Segment Open

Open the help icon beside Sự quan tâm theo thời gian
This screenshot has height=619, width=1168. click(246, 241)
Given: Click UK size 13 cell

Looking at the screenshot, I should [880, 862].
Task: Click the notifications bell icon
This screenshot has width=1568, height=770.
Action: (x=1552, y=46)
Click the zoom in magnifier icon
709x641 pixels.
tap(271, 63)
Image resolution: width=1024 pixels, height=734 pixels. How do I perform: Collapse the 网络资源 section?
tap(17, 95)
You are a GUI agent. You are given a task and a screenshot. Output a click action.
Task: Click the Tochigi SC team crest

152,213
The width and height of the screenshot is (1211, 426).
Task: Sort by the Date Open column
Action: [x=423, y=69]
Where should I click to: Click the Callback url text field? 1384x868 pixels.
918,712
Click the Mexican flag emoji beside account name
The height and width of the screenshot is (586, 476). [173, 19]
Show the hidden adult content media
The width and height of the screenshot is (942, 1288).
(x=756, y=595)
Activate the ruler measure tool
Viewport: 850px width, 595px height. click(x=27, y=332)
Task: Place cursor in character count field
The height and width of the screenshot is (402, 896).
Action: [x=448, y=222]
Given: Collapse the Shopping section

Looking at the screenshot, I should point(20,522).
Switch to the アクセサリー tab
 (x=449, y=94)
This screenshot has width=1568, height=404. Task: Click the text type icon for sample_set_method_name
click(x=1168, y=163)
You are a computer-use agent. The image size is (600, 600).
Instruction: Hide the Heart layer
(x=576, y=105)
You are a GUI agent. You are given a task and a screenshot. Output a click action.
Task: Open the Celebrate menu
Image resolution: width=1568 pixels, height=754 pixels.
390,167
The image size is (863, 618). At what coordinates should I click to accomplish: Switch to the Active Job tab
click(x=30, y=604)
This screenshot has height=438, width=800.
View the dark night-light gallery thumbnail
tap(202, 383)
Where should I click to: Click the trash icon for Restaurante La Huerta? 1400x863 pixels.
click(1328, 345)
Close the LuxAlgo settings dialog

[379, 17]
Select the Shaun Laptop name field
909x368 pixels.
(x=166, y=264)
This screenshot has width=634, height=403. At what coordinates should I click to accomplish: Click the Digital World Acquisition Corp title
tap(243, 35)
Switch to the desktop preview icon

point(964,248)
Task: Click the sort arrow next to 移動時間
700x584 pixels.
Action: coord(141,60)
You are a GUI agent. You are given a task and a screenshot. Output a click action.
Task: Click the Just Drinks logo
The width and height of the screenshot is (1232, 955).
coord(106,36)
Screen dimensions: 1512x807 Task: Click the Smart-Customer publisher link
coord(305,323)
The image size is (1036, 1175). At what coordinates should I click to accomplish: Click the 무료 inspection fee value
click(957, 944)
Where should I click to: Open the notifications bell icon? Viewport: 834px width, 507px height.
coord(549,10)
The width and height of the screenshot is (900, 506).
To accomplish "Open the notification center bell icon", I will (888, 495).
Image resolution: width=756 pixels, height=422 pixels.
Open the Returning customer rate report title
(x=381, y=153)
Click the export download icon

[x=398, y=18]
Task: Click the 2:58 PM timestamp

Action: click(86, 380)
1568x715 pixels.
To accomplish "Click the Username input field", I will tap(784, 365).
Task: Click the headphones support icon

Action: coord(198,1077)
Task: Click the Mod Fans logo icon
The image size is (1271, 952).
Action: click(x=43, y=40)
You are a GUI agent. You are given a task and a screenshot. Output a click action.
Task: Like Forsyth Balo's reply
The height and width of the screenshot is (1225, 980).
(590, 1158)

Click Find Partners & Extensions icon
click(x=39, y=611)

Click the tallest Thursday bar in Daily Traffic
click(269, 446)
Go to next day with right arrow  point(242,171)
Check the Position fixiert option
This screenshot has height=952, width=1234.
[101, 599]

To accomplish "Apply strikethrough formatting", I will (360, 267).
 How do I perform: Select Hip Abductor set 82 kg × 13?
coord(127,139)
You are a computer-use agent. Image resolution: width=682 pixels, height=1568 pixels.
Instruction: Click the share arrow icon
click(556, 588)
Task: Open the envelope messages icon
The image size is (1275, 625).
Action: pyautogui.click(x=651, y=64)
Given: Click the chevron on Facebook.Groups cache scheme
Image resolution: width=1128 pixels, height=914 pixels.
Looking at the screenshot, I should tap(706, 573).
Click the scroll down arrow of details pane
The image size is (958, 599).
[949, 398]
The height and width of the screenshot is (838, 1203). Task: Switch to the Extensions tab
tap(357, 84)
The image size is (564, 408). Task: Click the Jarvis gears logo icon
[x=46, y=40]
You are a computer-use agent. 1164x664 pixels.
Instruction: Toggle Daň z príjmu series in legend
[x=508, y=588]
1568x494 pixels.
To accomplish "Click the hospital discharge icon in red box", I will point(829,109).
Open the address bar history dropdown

Segment Closed

### Work to be completed
Tell me how many lines of the data hold the word "next", giving only the number.

### Task answer
2